On the 9th of January, Timeshares released a 4-song digital EP entitled On Life Support. This new material offers fans a taste of what the band have been up to since the release of their last album, Get Dead, in 2015. The songs were tracked this past December at Retro City Studios in Philadelphia, and come with a personal message from Jon Hernandez on Bandcamp about the process of producing the EP and the story behind each track. In his message, Jon warns that these songs may be ‘a little different’ to what Timeshares have previously released, and lets fans know that the EP is meant to act as a preview for the band’s next full-length album (which seems to have been recorded, but will take a little longer to get out into the world). I know Timeshares primarily from their older and (rightly) well-loved album Bearable, which came out in 2011. The line-up on Bearable was the same as Get Dead, with Jason Mosher, Eric Bedell, and Mike Natoli joining Hernandez. This time around, Mosher has been replaced by Maxwell Stern and there has also been the addition of some keys (provided by Kyle Graham). All in all, On Life Support promises something new and exciting from Timeshares.
Getting into the first song on the EP, ‘Life Support’, the first thing I pick up is that it’s slower than the Timeshares songs I remember. The guitar tone is beautifully rich and warm, and the sound is filled in nicely by the keys, but it’s the vocals that really soar out of the song. Slowing things down seems to have allowed the band to linger a little longer on vocal melodies. The general sound of this song also seems a little more country than the Timeshares of the past. This country-esque feel comes not only from the guitar strumming and a few choice vocal harmonies, but also from the narrative-style lyrics: “Baby, we’re on life support, yeah. And you don’t make it easier when you say we’re alright – because we’re not!” It is well worth reading everything that Hernandez has to say on Bandcamp about the message behind this song, which speaks to the ways in which the dominant position of straight white males is currently being challenged by historically marginalized groups. He writes, “I’m thankful to have been able to stand in the glow of many oft-marginalized people across race, gender and sexuality who, in the face of all this, maintain a level of strength and compassion that inspires a hope way stronger than any frightened dipshit drumming up hate.” In writing a song like ‘Life Support’, Timeshares help contribute to continuing this conversation and spreading more hope.

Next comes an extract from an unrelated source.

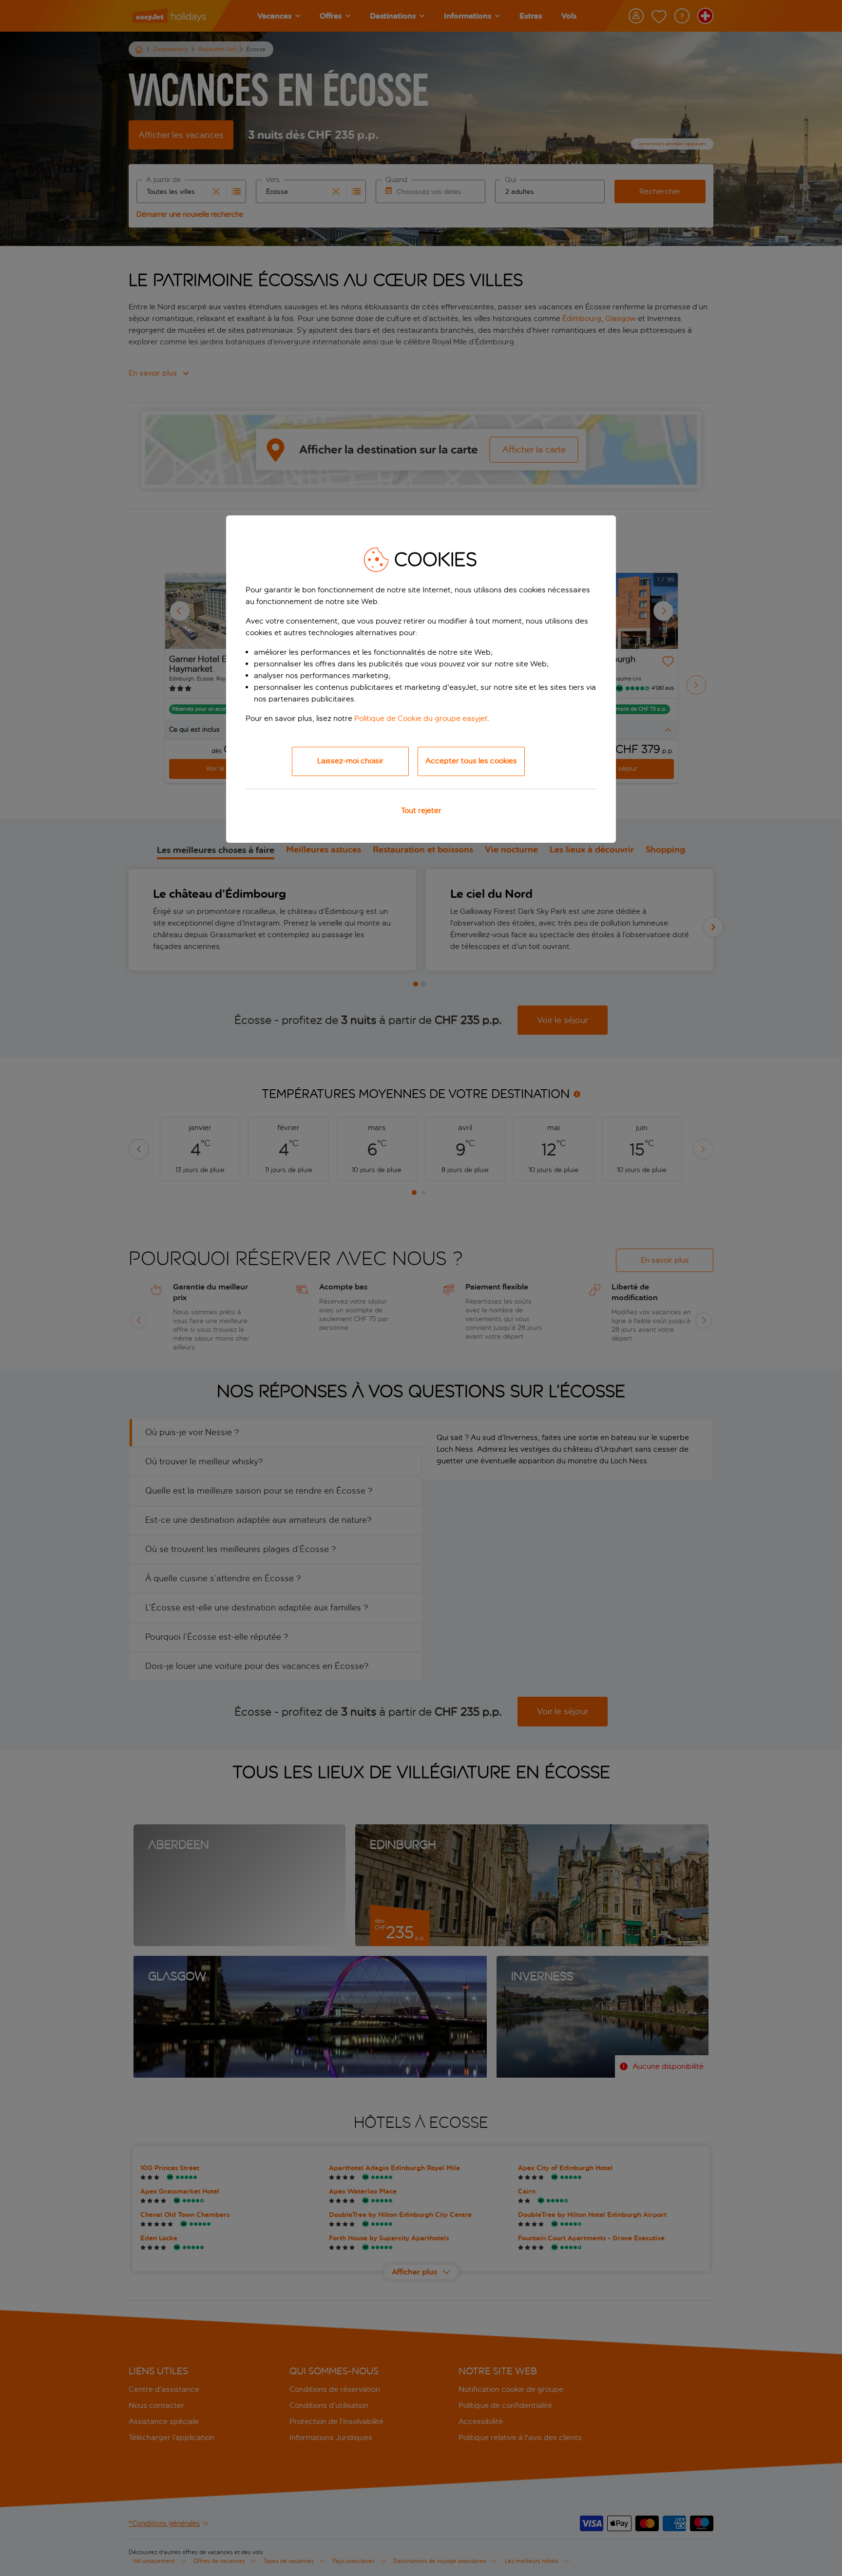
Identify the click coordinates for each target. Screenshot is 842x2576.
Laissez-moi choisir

The second track is much more like the Timeshares of old. Kicking off with a juicy riff that reoccurs throughout the rest of the song, ‘Anxious and Aspy’ describes the challenge of living as an adult with social anxiety. The sense that fitting in is a “pass or fail” moment that leaves no space for in-betweeners is something that many people can relate to (particularly punks, or anyone else who often finds themselves on the social fringe). I think there will be many fans who nod along to the song’s closing lines “I don’t think I’m coming out to play. It feels like starting over every day.” The last two tracks on the EP, ‘Bat City’ and ‘Ladder’ are both slower songs with meditative, soulful melodies. ‘Bat City’ has a barroom singalong feel and, although the song doesn’t speed up, it gradually builds up a rich layering of sounds including some bluesy vibrato guitar. ‘Ladder’ is a really moving acoustic track that pays homage to Hernandez’s father, but which also works as a meditation on life, death, and the lessons that parents pass onto their children. The vocals ring out beautifully, so that it sounds to me like the song is being sung in a big open space.
The new EP from Timeshares feels like something you’d get from an older and more experienced band. There are no cheap tricks here – just good, honest songwriting with depth. The songs are hearty and satisfying, and the addition of new elements like the keys has paid off. I’m really looking forward to the next full-length release from Timeshares if this is the sort of quality we can expect.